▶ _Problem description_: Look through the listing below for the string "computer". Show each line where it occurs.

● ● ● ●

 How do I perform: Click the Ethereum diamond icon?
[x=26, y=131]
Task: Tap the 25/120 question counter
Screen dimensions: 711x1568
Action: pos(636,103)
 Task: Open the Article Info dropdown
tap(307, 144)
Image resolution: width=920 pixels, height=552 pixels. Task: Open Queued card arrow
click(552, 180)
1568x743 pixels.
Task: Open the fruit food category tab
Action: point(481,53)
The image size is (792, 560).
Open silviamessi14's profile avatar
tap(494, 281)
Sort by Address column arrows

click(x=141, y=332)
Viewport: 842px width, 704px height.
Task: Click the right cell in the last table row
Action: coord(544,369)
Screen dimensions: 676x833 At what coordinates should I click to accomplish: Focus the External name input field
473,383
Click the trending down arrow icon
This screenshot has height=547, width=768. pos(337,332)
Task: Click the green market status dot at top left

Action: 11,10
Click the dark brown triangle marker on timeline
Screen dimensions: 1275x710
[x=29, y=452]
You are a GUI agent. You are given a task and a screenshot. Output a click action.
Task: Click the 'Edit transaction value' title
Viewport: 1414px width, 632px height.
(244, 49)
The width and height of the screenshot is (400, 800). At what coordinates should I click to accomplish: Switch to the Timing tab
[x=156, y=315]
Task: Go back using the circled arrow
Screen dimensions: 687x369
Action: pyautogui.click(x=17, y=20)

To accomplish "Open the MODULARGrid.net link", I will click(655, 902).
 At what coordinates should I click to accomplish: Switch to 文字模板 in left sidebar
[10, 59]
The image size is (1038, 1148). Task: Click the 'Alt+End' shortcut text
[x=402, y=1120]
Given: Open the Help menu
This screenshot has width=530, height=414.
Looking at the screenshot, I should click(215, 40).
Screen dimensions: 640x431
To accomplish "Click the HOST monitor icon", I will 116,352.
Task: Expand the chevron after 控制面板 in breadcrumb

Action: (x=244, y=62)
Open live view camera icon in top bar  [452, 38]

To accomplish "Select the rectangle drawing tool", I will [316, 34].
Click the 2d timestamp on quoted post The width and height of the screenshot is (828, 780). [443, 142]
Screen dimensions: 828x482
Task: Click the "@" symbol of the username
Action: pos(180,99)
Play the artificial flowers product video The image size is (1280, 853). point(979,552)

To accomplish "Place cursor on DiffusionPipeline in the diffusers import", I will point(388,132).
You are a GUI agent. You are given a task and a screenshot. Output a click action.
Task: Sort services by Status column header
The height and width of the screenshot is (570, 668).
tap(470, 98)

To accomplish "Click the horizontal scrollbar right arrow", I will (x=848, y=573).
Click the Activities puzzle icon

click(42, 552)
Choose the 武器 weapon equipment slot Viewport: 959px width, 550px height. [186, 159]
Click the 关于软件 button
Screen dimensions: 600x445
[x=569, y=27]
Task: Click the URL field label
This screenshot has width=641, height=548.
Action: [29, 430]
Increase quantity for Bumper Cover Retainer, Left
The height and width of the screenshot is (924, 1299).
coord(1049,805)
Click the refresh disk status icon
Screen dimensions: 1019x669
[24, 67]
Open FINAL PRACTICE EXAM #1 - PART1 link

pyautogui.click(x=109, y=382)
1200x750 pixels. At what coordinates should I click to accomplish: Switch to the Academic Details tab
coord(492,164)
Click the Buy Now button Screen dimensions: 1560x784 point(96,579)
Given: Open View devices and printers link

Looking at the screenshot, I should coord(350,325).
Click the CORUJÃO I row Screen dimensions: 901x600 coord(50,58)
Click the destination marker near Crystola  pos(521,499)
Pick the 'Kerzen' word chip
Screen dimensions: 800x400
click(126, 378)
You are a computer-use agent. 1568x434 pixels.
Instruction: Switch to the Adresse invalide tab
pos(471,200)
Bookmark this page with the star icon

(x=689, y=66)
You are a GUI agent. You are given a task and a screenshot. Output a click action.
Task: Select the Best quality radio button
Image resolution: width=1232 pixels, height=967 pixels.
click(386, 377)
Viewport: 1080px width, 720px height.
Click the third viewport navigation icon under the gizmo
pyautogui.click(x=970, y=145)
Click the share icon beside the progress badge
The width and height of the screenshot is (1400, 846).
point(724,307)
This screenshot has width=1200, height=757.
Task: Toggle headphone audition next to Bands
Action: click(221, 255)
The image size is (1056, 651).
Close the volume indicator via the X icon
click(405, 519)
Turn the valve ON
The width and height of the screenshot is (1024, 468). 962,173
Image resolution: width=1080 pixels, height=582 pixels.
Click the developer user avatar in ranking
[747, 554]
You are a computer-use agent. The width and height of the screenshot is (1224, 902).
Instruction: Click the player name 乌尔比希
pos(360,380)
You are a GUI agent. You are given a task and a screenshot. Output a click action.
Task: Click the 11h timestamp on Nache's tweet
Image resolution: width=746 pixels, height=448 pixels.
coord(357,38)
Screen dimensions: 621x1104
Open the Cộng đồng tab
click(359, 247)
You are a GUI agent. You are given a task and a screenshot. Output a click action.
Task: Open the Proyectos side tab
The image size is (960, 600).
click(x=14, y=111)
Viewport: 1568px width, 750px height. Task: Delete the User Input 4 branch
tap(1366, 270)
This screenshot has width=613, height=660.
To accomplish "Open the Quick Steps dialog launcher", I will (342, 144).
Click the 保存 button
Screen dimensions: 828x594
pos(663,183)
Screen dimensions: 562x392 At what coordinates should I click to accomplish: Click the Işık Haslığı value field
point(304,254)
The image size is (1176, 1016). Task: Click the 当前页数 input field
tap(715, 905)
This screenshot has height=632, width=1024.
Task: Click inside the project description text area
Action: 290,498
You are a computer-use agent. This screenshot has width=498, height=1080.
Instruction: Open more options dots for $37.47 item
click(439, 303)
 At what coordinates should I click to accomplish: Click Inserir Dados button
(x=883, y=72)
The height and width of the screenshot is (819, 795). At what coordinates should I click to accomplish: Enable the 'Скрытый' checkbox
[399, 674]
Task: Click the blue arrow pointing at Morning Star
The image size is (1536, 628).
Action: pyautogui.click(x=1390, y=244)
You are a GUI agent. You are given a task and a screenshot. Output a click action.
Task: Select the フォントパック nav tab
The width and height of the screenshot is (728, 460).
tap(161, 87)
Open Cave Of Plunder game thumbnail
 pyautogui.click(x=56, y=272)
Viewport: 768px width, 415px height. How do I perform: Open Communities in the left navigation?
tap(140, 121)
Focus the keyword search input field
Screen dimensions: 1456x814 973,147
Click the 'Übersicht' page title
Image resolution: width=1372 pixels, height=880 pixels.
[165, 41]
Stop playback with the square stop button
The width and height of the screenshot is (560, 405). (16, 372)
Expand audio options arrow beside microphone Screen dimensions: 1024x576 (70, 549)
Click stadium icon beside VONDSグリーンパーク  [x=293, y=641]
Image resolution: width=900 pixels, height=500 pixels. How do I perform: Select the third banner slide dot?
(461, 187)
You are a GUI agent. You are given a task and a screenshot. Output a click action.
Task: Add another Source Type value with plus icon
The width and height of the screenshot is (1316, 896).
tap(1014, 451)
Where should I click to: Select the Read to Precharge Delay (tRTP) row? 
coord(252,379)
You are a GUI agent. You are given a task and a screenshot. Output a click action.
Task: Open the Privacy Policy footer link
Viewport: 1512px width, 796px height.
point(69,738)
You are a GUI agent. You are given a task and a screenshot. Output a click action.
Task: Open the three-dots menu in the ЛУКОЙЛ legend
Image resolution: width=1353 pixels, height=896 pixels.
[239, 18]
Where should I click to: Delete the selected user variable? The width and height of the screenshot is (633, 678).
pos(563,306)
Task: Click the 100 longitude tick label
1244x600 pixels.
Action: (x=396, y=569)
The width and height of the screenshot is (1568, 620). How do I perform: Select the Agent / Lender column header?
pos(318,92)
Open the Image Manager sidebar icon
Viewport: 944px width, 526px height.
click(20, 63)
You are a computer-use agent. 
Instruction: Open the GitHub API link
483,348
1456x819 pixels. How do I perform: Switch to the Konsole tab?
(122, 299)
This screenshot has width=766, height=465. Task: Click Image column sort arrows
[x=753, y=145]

● ● ● ●

▶ _Answer to this exercise_:
You are a computer-use agent. 1568x434 pixels.
You are a computer-use agent. The width and height of the screenshot is (1224, 902).
You are a computer-use agent. This screenshot has width=498, height=1080.
You are a computer-use agent. 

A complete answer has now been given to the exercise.